- **给定题目**
请以 Markdown 表格形式列出下方从含有“Файлы (163, 56)”的那一行起、到最后一行为止的各行（首尾两行都包括在内），空行不计。表格设“序号”和“内容”两列。

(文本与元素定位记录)
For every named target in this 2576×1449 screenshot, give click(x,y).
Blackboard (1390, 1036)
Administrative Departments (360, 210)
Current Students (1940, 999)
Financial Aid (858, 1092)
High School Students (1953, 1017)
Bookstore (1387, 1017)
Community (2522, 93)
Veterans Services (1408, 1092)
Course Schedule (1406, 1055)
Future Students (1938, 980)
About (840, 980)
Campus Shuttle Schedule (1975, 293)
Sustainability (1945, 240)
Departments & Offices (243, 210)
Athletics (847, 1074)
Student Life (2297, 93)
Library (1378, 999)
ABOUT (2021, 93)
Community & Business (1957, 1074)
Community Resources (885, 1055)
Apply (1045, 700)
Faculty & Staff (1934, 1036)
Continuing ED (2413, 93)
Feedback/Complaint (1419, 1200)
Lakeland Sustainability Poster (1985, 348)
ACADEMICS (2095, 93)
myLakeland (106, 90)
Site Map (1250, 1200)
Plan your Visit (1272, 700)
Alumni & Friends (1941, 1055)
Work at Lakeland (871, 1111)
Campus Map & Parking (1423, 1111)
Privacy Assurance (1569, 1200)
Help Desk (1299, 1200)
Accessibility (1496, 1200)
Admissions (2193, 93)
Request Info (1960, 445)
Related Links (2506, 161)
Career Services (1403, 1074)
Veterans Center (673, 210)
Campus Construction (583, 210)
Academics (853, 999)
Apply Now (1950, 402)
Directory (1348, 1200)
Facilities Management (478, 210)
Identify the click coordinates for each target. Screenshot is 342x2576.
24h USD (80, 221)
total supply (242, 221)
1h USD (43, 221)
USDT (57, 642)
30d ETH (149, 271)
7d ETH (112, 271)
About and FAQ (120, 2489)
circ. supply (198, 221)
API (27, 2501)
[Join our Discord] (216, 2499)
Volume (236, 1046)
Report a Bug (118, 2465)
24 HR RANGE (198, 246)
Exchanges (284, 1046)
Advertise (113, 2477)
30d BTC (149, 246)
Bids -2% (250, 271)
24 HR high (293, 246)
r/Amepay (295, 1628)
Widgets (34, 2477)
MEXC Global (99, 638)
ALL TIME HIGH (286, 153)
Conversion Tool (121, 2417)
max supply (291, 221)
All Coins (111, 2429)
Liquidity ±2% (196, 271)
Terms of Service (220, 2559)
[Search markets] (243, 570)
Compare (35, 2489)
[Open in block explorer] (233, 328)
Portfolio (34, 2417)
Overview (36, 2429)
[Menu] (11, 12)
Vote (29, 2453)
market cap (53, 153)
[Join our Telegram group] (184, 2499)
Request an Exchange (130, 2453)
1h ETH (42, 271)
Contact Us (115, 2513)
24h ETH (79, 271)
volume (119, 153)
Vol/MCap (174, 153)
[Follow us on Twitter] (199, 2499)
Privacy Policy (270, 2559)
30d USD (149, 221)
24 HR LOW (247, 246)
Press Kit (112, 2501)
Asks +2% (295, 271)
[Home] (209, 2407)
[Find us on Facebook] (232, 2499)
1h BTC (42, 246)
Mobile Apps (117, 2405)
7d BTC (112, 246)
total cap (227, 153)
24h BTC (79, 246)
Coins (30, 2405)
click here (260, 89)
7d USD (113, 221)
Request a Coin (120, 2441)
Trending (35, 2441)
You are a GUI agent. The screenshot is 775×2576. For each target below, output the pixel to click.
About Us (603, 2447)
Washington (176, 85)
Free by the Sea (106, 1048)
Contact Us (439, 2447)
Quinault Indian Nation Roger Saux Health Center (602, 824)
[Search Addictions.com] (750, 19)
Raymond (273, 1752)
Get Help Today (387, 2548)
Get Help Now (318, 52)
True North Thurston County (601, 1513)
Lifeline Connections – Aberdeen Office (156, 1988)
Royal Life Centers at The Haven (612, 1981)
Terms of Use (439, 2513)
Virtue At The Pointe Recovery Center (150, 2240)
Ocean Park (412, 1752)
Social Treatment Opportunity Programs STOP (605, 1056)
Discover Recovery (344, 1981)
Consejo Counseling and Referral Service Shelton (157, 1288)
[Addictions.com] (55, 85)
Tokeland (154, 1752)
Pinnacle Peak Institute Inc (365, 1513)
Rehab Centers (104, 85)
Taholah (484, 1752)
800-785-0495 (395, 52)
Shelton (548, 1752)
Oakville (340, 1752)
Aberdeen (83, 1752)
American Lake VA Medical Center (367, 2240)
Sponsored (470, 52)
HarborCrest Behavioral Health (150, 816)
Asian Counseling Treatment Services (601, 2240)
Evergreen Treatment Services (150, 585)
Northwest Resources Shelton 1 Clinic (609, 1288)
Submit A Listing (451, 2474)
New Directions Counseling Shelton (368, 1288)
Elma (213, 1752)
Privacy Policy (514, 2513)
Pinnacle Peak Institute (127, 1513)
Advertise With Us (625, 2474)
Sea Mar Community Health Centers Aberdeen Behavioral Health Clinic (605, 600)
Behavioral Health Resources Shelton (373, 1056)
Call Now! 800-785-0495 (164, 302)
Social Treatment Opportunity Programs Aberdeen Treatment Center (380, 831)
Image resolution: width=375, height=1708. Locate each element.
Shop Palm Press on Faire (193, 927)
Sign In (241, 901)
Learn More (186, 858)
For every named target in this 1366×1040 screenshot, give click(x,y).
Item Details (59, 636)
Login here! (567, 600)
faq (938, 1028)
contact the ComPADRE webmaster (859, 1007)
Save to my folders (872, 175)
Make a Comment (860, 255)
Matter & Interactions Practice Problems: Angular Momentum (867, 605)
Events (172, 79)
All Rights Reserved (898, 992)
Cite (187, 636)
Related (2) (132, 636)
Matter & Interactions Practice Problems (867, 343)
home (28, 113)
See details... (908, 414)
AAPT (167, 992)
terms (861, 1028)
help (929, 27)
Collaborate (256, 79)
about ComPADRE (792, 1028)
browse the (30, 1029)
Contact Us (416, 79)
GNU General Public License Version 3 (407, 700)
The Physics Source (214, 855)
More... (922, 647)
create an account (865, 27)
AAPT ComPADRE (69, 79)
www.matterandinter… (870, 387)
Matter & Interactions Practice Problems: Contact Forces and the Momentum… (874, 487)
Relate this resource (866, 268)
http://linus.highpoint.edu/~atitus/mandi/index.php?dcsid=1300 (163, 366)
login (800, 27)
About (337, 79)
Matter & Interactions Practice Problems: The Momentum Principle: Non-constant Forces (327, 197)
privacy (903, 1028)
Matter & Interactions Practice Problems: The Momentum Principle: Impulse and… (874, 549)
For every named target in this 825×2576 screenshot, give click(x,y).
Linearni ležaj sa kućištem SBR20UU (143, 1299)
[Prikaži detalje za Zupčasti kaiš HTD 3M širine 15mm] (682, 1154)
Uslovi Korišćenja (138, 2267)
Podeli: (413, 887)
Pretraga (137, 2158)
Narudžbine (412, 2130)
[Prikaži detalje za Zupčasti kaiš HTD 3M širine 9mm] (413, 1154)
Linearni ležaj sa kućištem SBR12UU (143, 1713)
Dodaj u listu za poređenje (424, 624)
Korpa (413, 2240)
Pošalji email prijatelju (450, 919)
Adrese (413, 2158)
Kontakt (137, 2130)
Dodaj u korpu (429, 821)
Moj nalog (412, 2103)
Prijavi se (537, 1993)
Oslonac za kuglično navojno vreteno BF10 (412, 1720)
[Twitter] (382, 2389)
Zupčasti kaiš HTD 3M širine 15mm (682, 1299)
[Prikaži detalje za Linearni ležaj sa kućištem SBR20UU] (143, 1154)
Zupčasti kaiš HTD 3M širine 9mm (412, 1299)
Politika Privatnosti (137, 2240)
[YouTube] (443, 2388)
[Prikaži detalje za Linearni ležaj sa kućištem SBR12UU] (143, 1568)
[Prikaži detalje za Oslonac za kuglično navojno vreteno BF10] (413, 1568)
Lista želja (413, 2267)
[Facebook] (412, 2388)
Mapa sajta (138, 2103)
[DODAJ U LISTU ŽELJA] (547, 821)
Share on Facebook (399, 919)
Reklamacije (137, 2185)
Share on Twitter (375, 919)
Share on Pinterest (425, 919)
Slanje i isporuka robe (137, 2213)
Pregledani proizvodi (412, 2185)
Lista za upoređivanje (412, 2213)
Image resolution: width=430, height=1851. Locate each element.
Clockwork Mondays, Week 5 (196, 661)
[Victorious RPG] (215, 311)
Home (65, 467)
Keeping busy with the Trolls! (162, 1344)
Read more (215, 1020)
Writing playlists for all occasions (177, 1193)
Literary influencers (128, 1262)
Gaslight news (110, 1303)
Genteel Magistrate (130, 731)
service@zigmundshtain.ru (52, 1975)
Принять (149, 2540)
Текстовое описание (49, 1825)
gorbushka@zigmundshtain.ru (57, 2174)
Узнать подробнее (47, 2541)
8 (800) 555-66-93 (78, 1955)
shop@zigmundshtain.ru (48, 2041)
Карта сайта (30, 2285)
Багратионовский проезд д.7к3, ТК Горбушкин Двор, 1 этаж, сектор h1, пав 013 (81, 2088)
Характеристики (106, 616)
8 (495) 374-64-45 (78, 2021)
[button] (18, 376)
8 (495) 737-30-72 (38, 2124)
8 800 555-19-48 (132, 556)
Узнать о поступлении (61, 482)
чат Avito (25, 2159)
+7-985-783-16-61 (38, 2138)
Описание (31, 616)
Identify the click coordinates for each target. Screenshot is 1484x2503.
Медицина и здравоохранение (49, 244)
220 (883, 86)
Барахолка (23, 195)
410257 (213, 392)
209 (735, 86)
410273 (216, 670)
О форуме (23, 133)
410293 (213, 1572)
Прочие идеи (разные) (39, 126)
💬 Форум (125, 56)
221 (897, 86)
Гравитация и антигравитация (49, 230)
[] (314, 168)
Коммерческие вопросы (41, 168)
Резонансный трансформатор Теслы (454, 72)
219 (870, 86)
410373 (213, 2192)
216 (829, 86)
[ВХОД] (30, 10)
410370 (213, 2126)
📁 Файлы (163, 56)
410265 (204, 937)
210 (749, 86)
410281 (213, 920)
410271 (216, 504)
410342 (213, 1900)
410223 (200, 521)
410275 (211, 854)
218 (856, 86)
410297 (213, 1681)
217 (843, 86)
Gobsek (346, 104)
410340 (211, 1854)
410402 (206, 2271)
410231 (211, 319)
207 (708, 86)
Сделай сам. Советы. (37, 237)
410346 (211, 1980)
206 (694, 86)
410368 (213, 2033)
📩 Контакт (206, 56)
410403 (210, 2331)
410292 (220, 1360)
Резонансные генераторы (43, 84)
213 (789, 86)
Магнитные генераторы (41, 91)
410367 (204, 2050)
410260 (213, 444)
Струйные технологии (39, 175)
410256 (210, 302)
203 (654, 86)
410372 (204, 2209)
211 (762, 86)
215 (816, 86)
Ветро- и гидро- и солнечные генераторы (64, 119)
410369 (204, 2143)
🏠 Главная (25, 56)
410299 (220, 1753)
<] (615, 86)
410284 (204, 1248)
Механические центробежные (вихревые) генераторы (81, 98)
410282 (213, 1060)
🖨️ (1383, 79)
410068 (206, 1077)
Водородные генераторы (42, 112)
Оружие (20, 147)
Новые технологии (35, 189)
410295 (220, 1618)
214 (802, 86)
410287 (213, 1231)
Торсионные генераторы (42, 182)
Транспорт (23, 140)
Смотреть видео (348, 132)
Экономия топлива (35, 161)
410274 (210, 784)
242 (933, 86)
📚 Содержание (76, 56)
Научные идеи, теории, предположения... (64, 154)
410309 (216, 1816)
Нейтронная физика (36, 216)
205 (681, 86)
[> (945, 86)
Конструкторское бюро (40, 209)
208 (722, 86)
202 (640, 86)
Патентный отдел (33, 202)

- **任务输出**
| 序号 | 内容 |
|---|---|
| 1 | 📁 Файлы (163, 56) |
| 2 | 410265 (204, 937) |
| 3 | 210 (749, 86) |
| 4 | 410281 (213, 920) |
| 5 | 410271 (216, 504) |
| 6 | 410342 (213, 1900) |
| 7 | 410223 (200, 521) |
| 8 | 410275 (211, 854) |
| 9 | 218 (856, 86) |
| 10 | 410297 (213, 1681) |
| 11 | 217 (843, 86) |
| 12 | Gobsek (346, 104) |
| 13 | 410340 (211, 1854) |
| 14 | 410402 (206, 2271) |
| 15 | 410231 (211, 319) |
| 16 | 207 (708, 86) |
| 17 | Сделай сам. Советы. (37, 237) |
| 18 | 410346 (211, 1980) |
| 19 | 206 (694, 86) |
| 20 | 410368 (213, 2033) |
| 21 | 📩 Контакт (206, 56) |
| 22 | 410403 (210, 2331) |
| 23 | 410292 (220, 1360) |
| 24 | Резонансные генераторы (43, 84) |
| 25 | 213 (789, 86) |
| 26 | Магнитные генераторы (41, 91) |
| 27 | 410367 (204, 2050) |
| 28 | 410260 (213, 444) |
| 29 | Струйные технологии (39, 175) |
| 30 | 410256 (210, 302) |
| 31 | 203 (654, 86) |
| 32 | 410372 (204, 2209) |
| 33 | 211 (762, 86) |
| 34 | 215 (816, 86) |
| 35 | Ветро- и гидро- и солнечные генераторы (64, 119) |
| 36 | 410369 (204, 2143) |
| 37 | 🏠 Главная (25, 56) |
| 38 | 410299 (220, 1753) |
| 39 | <] (615, 86) |
| 40 | 410284 (204, 1248) |
| 41 | Механические центробежные (вихревые) генераторы (81, 98) |
| 42 | 410282 (213, 1060) |
| 43 | 🖨️ (1383, 79) |
| 44 | 410068 (206, 1077) |
| 45 | Водородные генераторы (42, 112) |
| 46 | Оружие (20, 147) |
| 47 | Новые технологии (35, 189) |
| 48 | 410295 (220, 1618) |
| 49 | 214 (802, 86) |
| 50 | 410287 (213, 1231) |
| 51 | Торсионные генераторы (42, 182) |
| 52 | Транспорт (23, 140) |
| 53 | Смотреть видео (348, 132) |
| 54 | Экономия топлива (35, 161) |
| 55 | 410274 (210, 784) |
| 56 | 242 (933, 86) |
| 57 | 📚 Содержание (76, 56) |
| 58 | Научные идеи, теории, предположения... (64, 154) |
| 59 | 410309 (216, 1816) |
| 60 | Нейтронная физика (36, 216) |
| 61 | 205 (681, 86) |
| 62 | [> (945, 86) |
| 63 | Конструкторское бюро (40, 209) |
| 64 | 208 (722, 86) |
| 65 | 202 (640, 86) |
| 66 | Патентный отдел (33, 202) |